Quick reads, competently written. If you’re into zombie thrillers, give them a look-see. I give it four stars.
On April 1, the world as most people knew it came to a violent and bloody end. A virus related to the rabies virus somehow spread worldwide in a matter of weeks and infected millions, turning them into ravenous, flesh-eating zombies. Their victims also became zombies, and the world’s cities were turned into charnel houses, with only pockets of uninfected survivors, such as Carl Stiller, hanging on for dear life against what appear to be insurmountable odds.
One small group, 107 passengers on Scott Allen’s luxury cruise ship, Sovereign Spirit, a thousand miles off the Pacific Coast and heading for Cabo San Lucas when Armageddon struck, is untouched by the virus.
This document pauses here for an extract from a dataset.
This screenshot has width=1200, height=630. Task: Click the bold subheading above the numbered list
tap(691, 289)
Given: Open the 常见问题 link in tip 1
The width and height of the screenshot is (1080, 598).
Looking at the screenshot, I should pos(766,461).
Under Allen’s leadership, the group must find a way to survive the epidemic and contend with the surviving government bureaucracy.
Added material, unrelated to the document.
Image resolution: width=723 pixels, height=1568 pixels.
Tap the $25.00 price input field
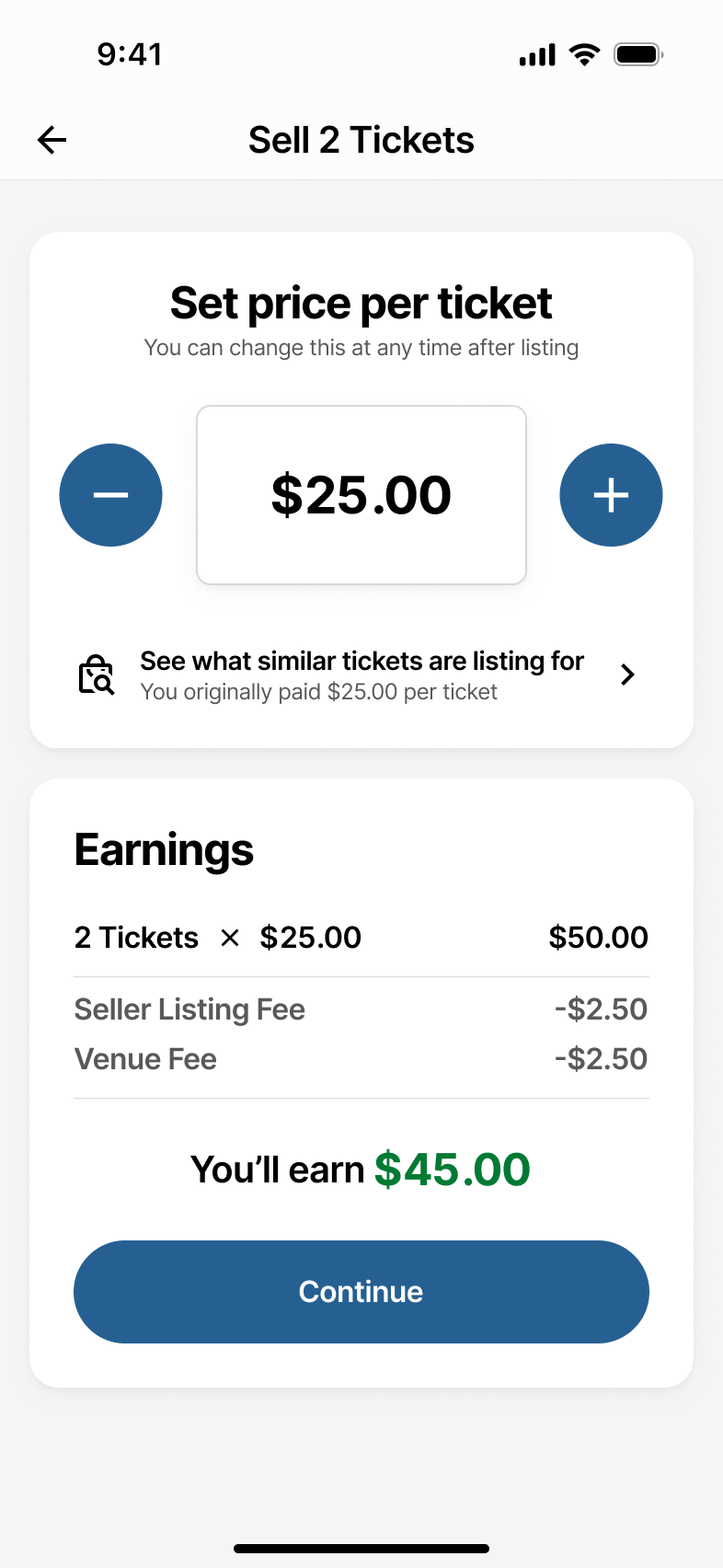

If you’re a fan of zombie apocalypse stories, you’ll love Voyage of the Dead by David P. Forsyth. Filled with action and suspense, the story switches back and forth between Carl Stiller’s efforts to survive in a besieged Los Angeles and Scott Allen’s attempt to retain control and order aboard his vessel. The author paints a chilling picture of human society in the midst of crisis, with fairly fully-fleshed characters as they deal with life-or-death situations. The premise, that a virus could spread globally in a short period of time, but somehow skip a ship at sea, is a bit light – but, probably no different than the zombie movies that fail to explain how so many people in an area become zombies while others are uninfected. In that sense, the book is more thriller than science fiction – despite a pretty good use of modern day technology and social media.
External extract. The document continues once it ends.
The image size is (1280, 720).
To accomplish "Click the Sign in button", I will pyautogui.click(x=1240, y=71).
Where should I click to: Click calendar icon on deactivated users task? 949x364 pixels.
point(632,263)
The reader is left hanging a bit at the end – but, this is supposedly the first book in a series, so perhaps the author used a semi-cliffhanger ending to entice people to read the next volume. It was still a relatively satisfying read, so I give it three stars.
Given the current obsession with vampire/zombie movies and books, you might think that the last thing you need to read is another vampire novel. K. P. Ambroziak’s The Fifth Empire: The Journal of Vincent du Maurier, though is a vampire novel that takes a completely new direction.
It’s 2052, and Vincent du Maurier is leader of a clan of vampires that, due to the lack of human blood upon which to feed, and a virus that is now fatal to vampires, is on the verge of extinction. To make matters worse, the land is overrun by zombies who feed on vampire flesh – turning the vampire into a zombie in the process.
When Vincent and his group find three healthy humans, one of whom is a pregnant woman, it sets the clan on a course that none could have predicted. Could the fate of vampires and humans be intertwined? K. P. Ambroziak, with a combination of narrative that swings from gritty to delicate, and dialogue that gives you the feeling that you’re snooping on private conversations, managed to convince this reviewer that this is within the realm of possibility.
Ambroziak tells her story from the point of view of the vampire Vincent, a daring thing to do, given that any author desires that readers sympathize with your main character. Vincent is hard to sympathize with – he comes through, though, as a complex character – bad to the bone, but with a tiny streak of compassion beneath his pale, undead exterior, and even though his heart doesn’t beat, he is capable on occasion of almost human feeling.
I’m giving The Fifth Empire four stars for its excellent writing, tightly woven plot, and sheer entertainment value.